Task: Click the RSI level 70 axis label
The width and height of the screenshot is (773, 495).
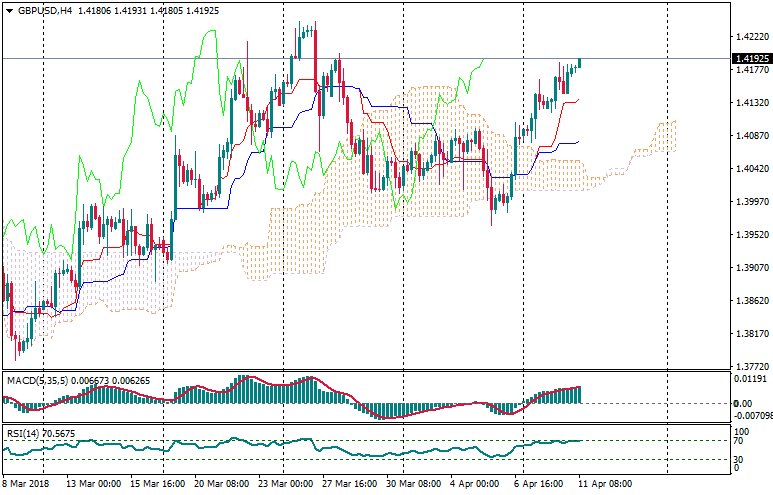Action: click(738, 440)
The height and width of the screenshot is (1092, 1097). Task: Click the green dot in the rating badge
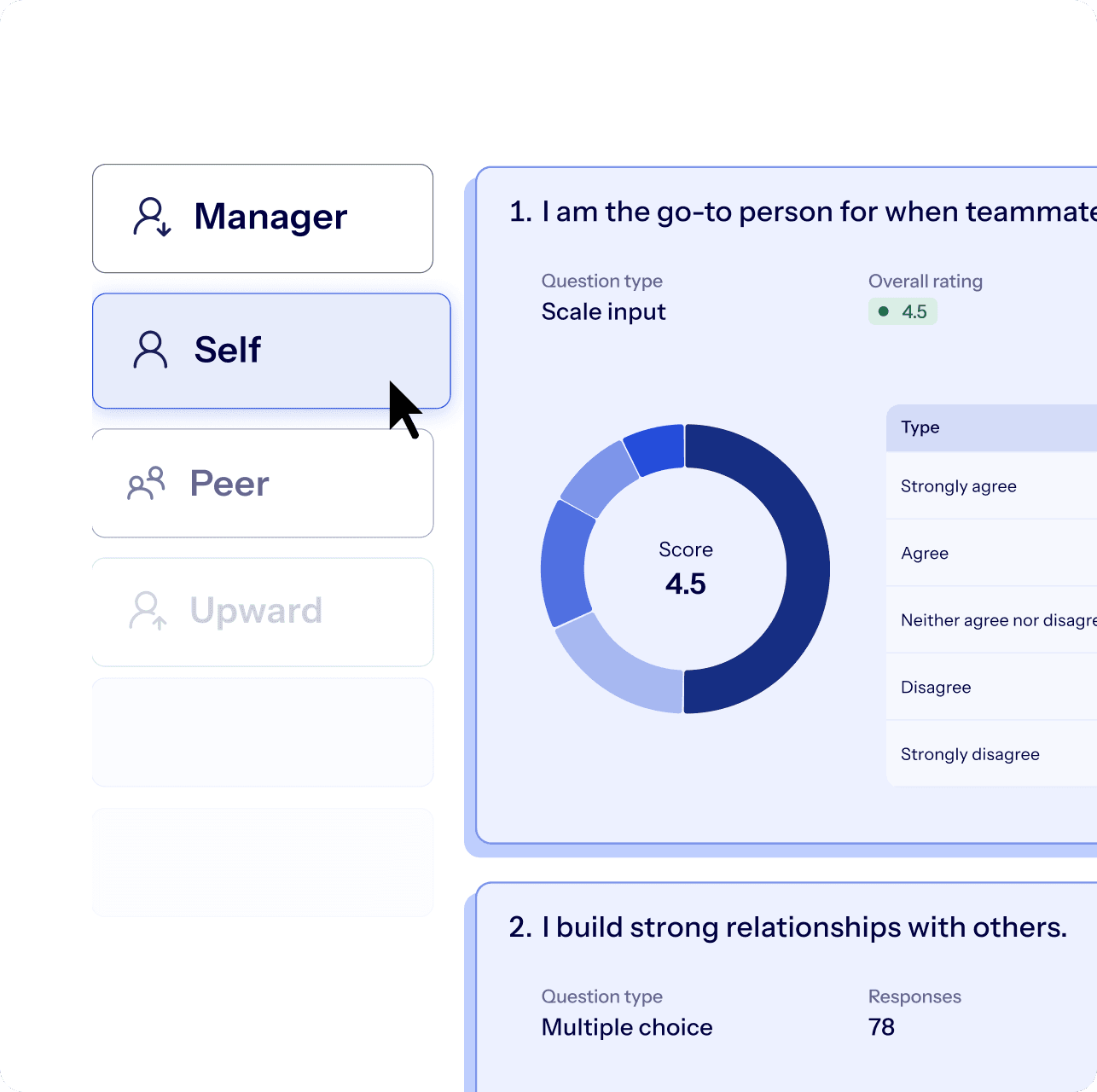885,311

####################

Pictures are to be left out; please print the rest of the records above word for word.

### Exercise answer
Task: Click the RSI level 70 axis label
The width and height of the screenshot is (773, 495).
Action: click(738, 440)
The height and width of the screenshot is (1092, 1097). Task: Click the green dot in the rating badge
885,311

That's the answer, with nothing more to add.